Making ''Silence of the Lambs'' authentic

Making ''Silence of the Lambs'' authentic -- The FBI agent who helped make the movie realistic

Fact meets fiction in The Silence of the Lambs, and the intersection is 20-year FBI veteran John Douglas, head of the division on which the film’s Behavioral Science Unit is based. A consultant to novelist Thomas Harris for both Silence and its predecessor, Red Dragon, Douglas also worked closely with director Jonathan Demme, and he’s the model for the character of Jack Crawford, played by Scott Glenn.

”The cast spent time with us to get the details right,” says Douglas. ”I think Glenn came down not really aware that this kind of thing existed. I showed him crime scene photographs, let him listen to a tape made by killers of a victim being tortured. It opened his eyes.”

Silence does depart from reality for dramatic effect. ”We don’t send people out alone; you work with partners,” says Douglas. ”And it would be very unusual to pull someone out of the Academy, the way Crawford does with Starling.”

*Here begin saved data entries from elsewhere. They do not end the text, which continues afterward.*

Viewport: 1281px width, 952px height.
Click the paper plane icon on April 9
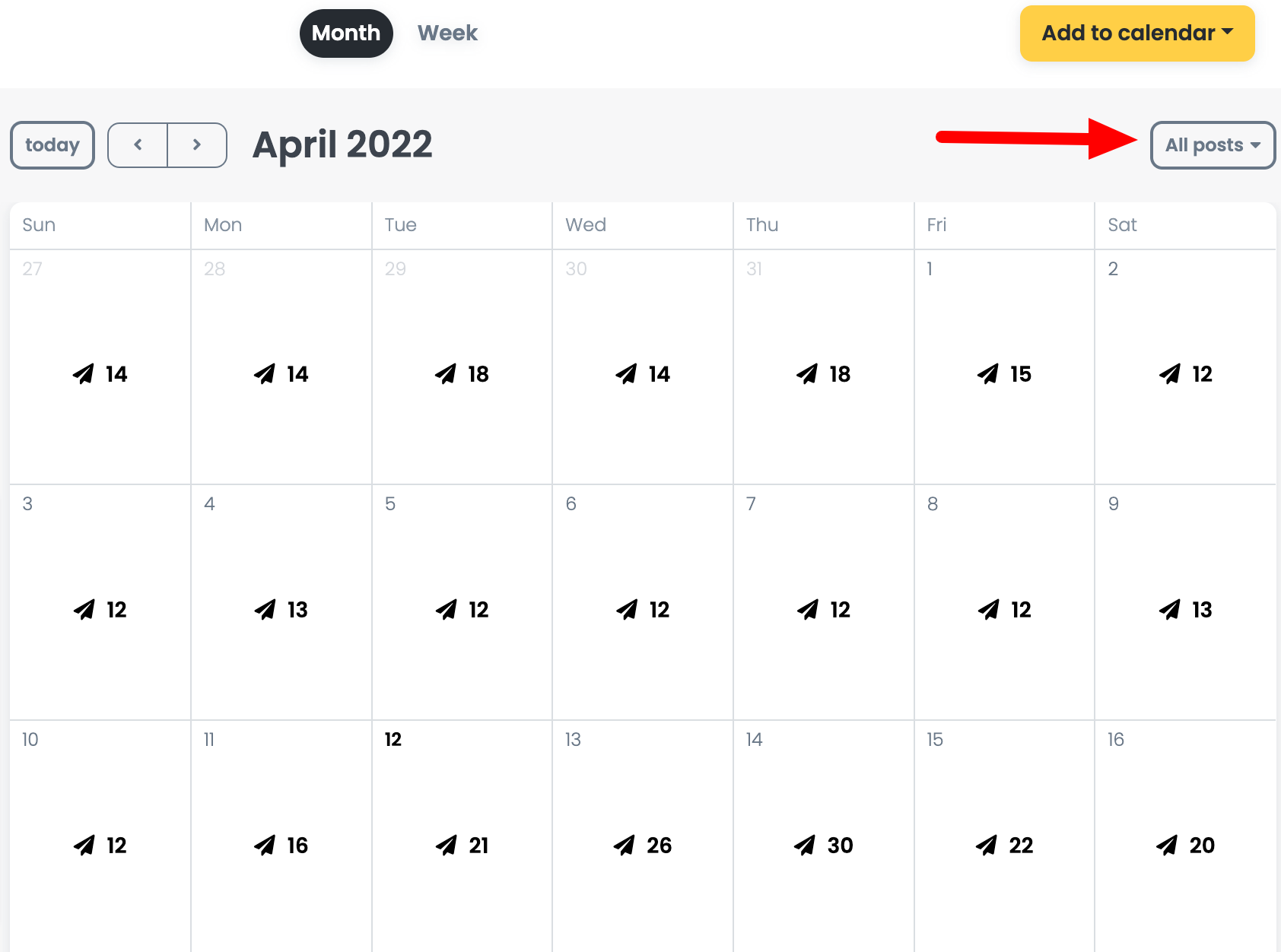coord(1170,610)
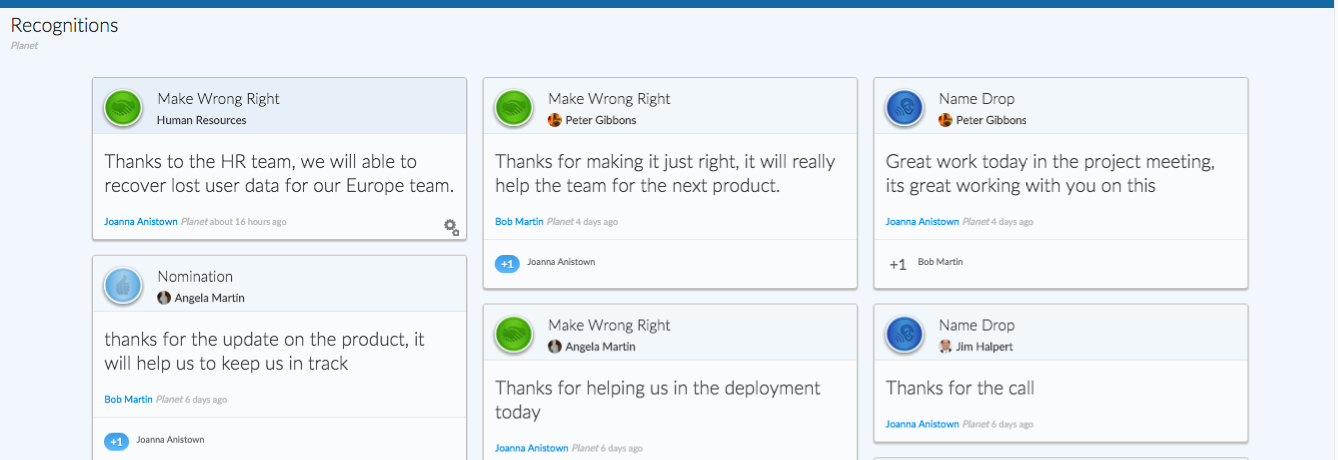The width and height of the screenshot is (1338, 460).
Task: Click the green handshake badge for Human Resources
Action: point(123,108)
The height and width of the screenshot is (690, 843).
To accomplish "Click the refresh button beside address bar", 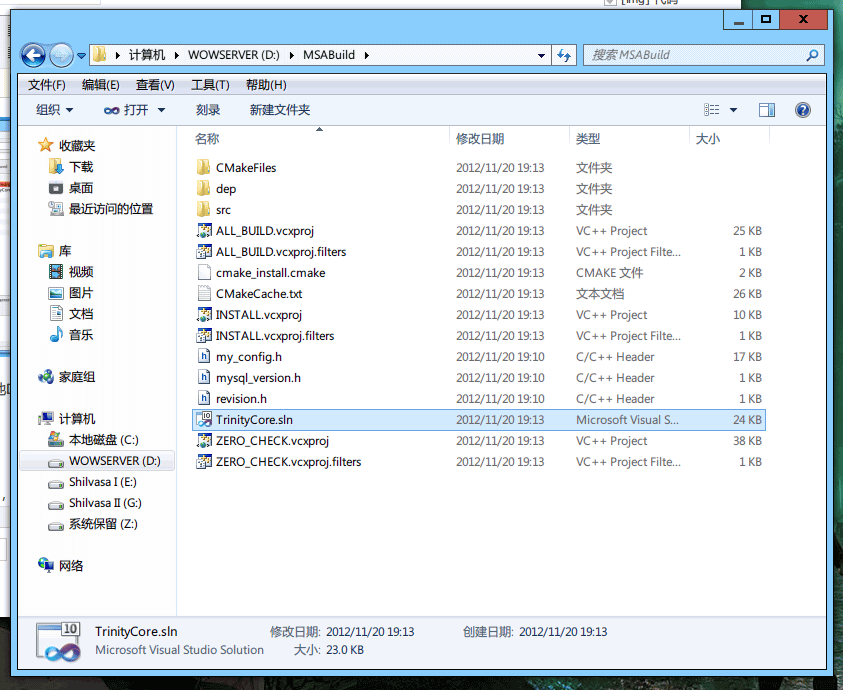I will (564, 56).
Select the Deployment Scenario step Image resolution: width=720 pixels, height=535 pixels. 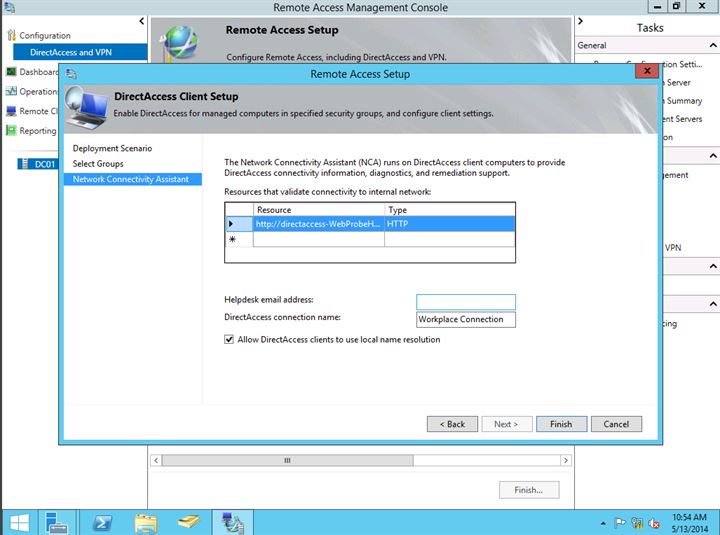111,148
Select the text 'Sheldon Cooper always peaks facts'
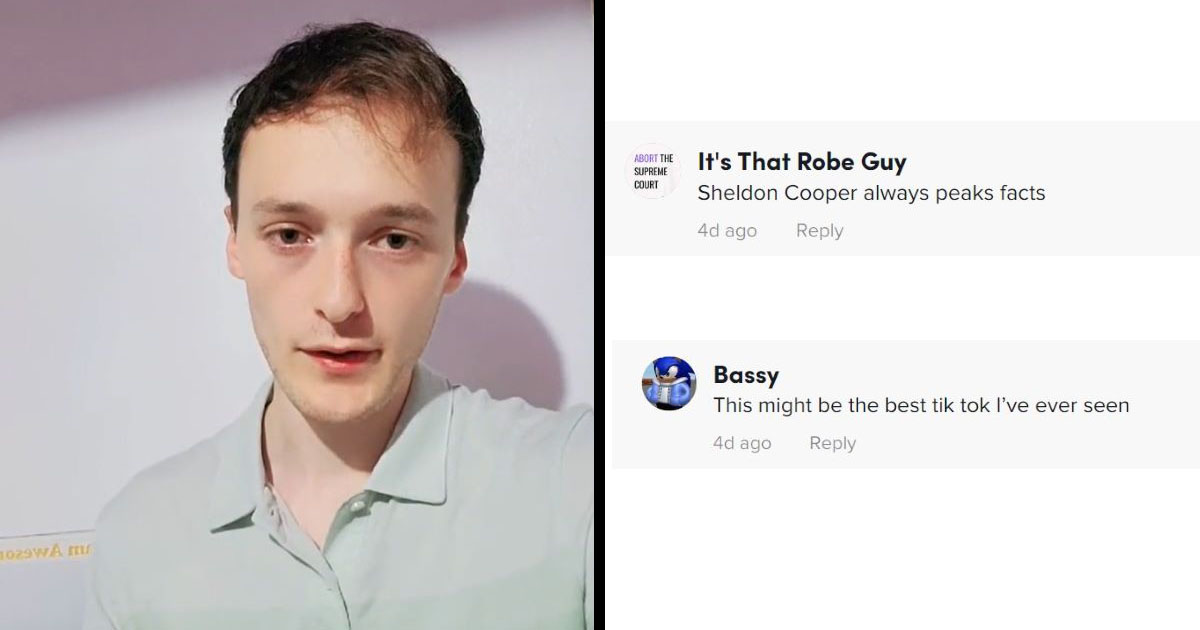Image resolution: width=1200 pixels, height=630 pixels. tap(871, 193)
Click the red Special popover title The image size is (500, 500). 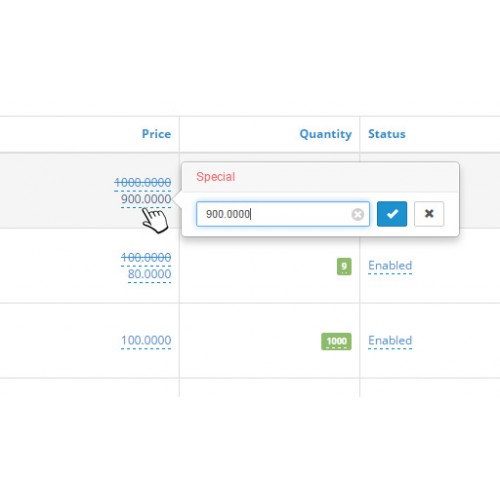point(216,177)
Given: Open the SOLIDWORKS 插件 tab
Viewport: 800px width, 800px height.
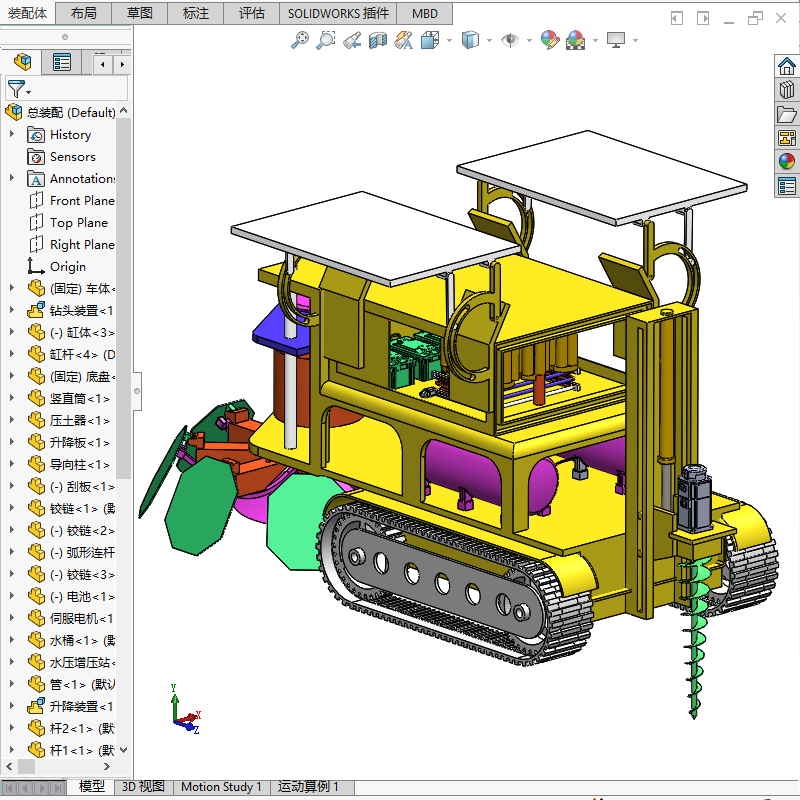Looking at the screenshot, I should pyautogui.click(x=337, y=13).
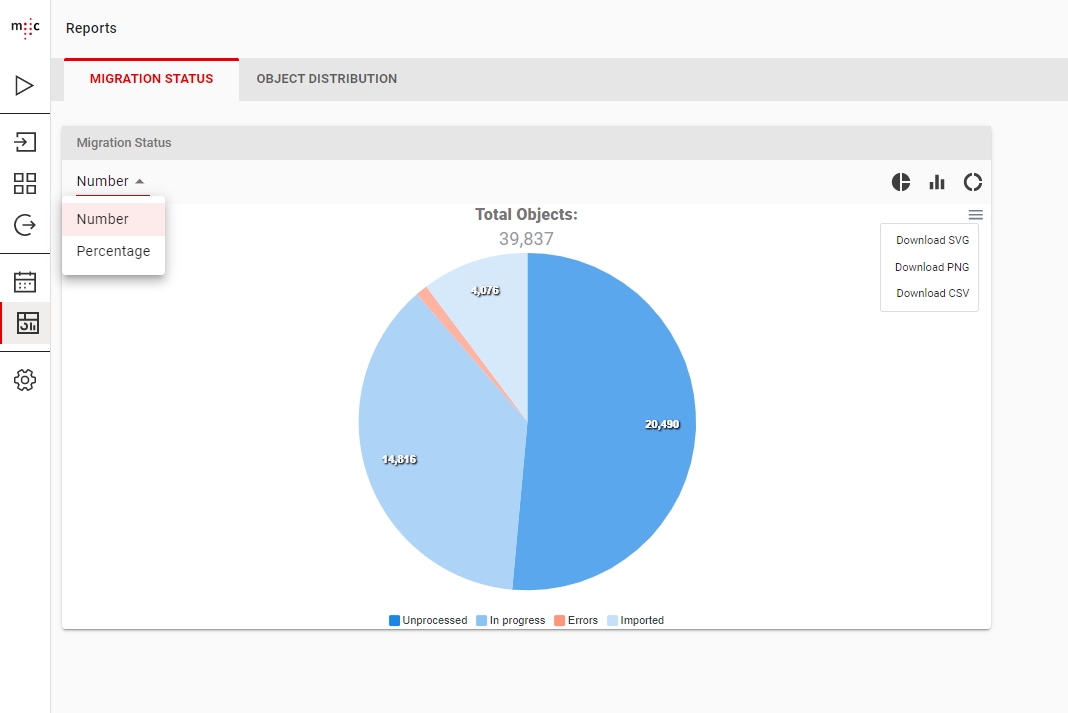The image size is (1068, 713).
Task: Switch to the Object Distribution tab
Action: tap(326, 79)
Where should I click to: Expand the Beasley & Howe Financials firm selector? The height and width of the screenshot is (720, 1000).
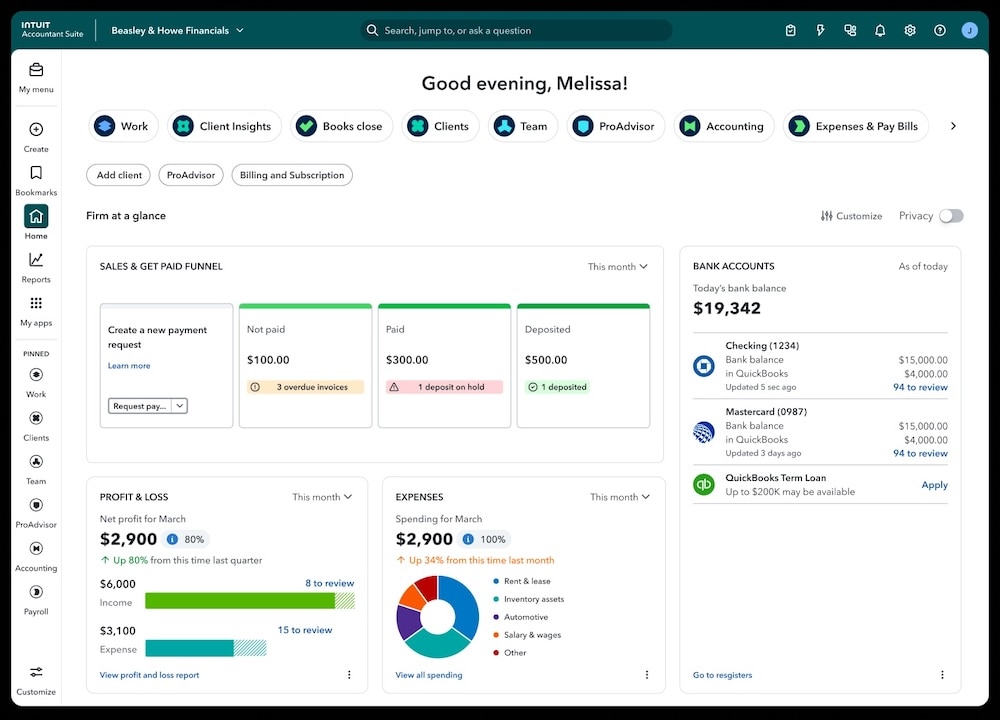point(178,30)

Douglas has met his share of serial killers, and Silence‘s Buffalo Bill rings some bells for him. ”He’s a composite. The cast on the arm says ‘Ted Bundy.’ The peeling of the skin says ‘ed Gein’ [the 1950s murderer who inspired booth Psycho and The Texas Chainsaw Massacre]. I also see the influence of Gary Heidnik, who kept women in a pit in his basement [in the 1980s]. But I’ve never seen one killer with all those characteristics.” And Hannibal Lecter — has Douglas ever met anyone like him? ”No, thank goodness, though serial killers do tend to be fairly bright. I’ve interviewed people who think they’re as sharp as Lecter, but fortunately no one who really was.”